=== Text passage ===
But I went a little further into the selection of Meek and it is just indefensible. 
Meek has pitched brilliantly this season. Obviously leads in Pittsburgh are scarce, but not impossible: Octavio Dotel has as many Saves as Jonathan Papelbon and one more than Mariano Rivera. One can argue that an All-Star Reliever – like Evan Meek – is more valuable with the Pirates than he is with the Yankees because leads are such a precious thing. Yet though he has pitched 38 times this year, the Bucs have only used Meek twelve times when they were ahead, and only five other times when they were tied. 
He comes to the All-Star table with more than half of his statistics compiled in games already lost, or nearly so. Twelve appearances with a lead. Ten appearances with his team already losing by three runs or more. These just aren’t the circumstances in which the other nine All-Star relievers have had their mettle tested. That he has been spectacular in 21 meaningless games, and less so in 17 others, is a virtual disqualification for consideration. You’re a step up from factoring how well guys did in AAA this year, or on Rehab, or in the AFL last fall.
It is also discouraging to how Meek has fared in the middle relievers’ equivalent of “Close And Late”:
Twelve Meek Appearances With Lead:
Games Saved:                                1
Games Held:                                   5
Games Won:                                   1
Blown Saves:                                  5*
No Win, Hold, Save, or BS:              1
“Record”:                                  7*-5-1
   * Blown Save 4/13, received Win
Five Meek Appearances In Ties:
Games Won:                                   2
Games Lost:                                   2
No Won or Loss:                              1
“Record”:                                    2-2-1

Even giving him both statistics in that April 13th game against the Giants in which he inherited a runner in the sixth, then gave up a single and a groundout producing the tie run, and then becoming the pitcher of record in what was ultimately a Pittsburgh victory, Meek, “Close And Late,” is 9-7-2. It’s counted seventeen times, and he has failed on seven of those occasions, and only twice because he inherited a runner and let him score.

Not only that, but the Pirates seem to be using him ‘when it counts’ less frequently as the season has worn on. Seven of his first fourteen appearances came while Pittsburgh was ahead or tied, and eleven of his first twenty-one were. Only six of his last seventeen have been.
I know this reads as if I’m beating up on Evan Meek. I’m not. He’s got great natural gifts and after years of struggle, his dedication to his craft and his willingness to learn has made him a valued major leaguer. I understand about the jigsaw puzzle that is the All-Star Roster (if Andrew McCutchen is actually the Bucs’ All-Star – and he is – then Michael Bourn can’t go representing the Astros and suddenly you’re making Matt Lindstrom or Brandon Lyon an All-Star). It’s not personal (it actually startles me that Pittsburgh, in another rebuilding season, hasn’t worked him into more pressure situations; heck, I even had him on my rotisserie league team for a month earlier in the season, and I take that stuff way too seriously). But the statistics of how they are using him suggest that no matter how good he might look against an individual batter or even in an individual game, the Pirates use him as if he were the second or even third best middle reliever on their team.
===
* Tasks to perform
**a.** Please write out the part of the Evan Meek passage that begins at the words "He comes to" and stops after the words "AFL last fall.".
**b.** According to the Evan Meek passage above, why might an All-Star reliever be more valuable with the Pirates than with the Yankees? Answer in one to three sentences.
=== Recorded information ===
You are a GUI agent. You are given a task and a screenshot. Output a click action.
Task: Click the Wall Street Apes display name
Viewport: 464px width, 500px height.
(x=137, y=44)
===
=== Recorded information ===
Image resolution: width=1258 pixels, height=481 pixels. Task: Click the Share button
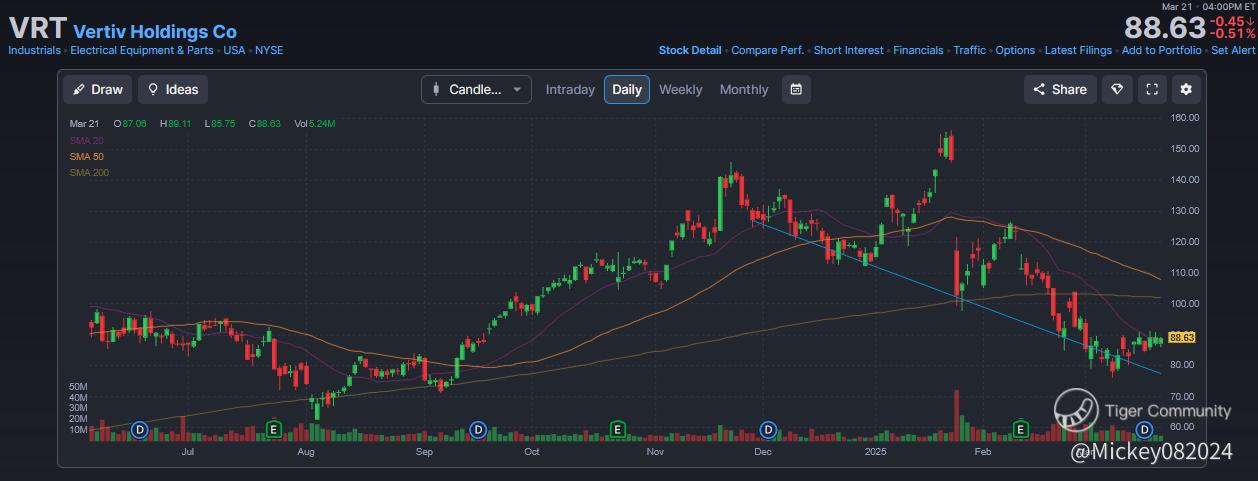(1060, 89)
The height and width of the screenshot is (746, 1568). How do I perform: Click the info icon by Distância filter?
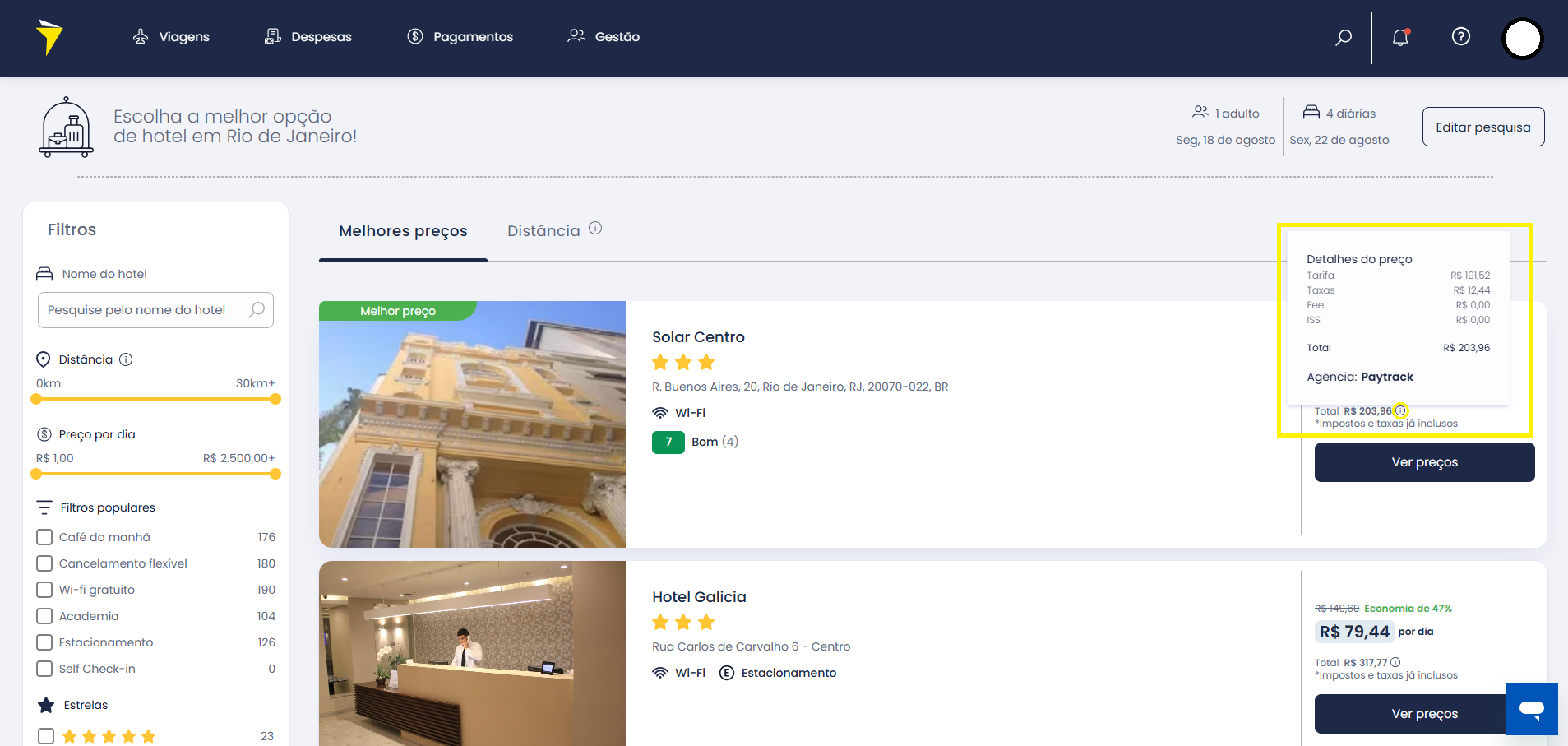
===
* Full solutions
**a.**
He comes to the All-Star table with more than half of his statistics compiled in games already lost, or nearly so. Twelve appearances with a lead. Ten appearances with his team already losing by three runs or more. These just aren’t the circumstances in which the other nine All-Star relievers have had their mettle tested. That he has been spectacular in 21 meaningless games, and less so in 17 others, is a virtual disqualification for consideration. You’re a step up from factoring how well guys did in AAA this year, or on Rehab, or in the AFL last fall.

**b.** Leads are scarce in Pittsburgh, which makes each one a precious thing. A reliever who can hold those rare leads therefore counts for more with the Pirates.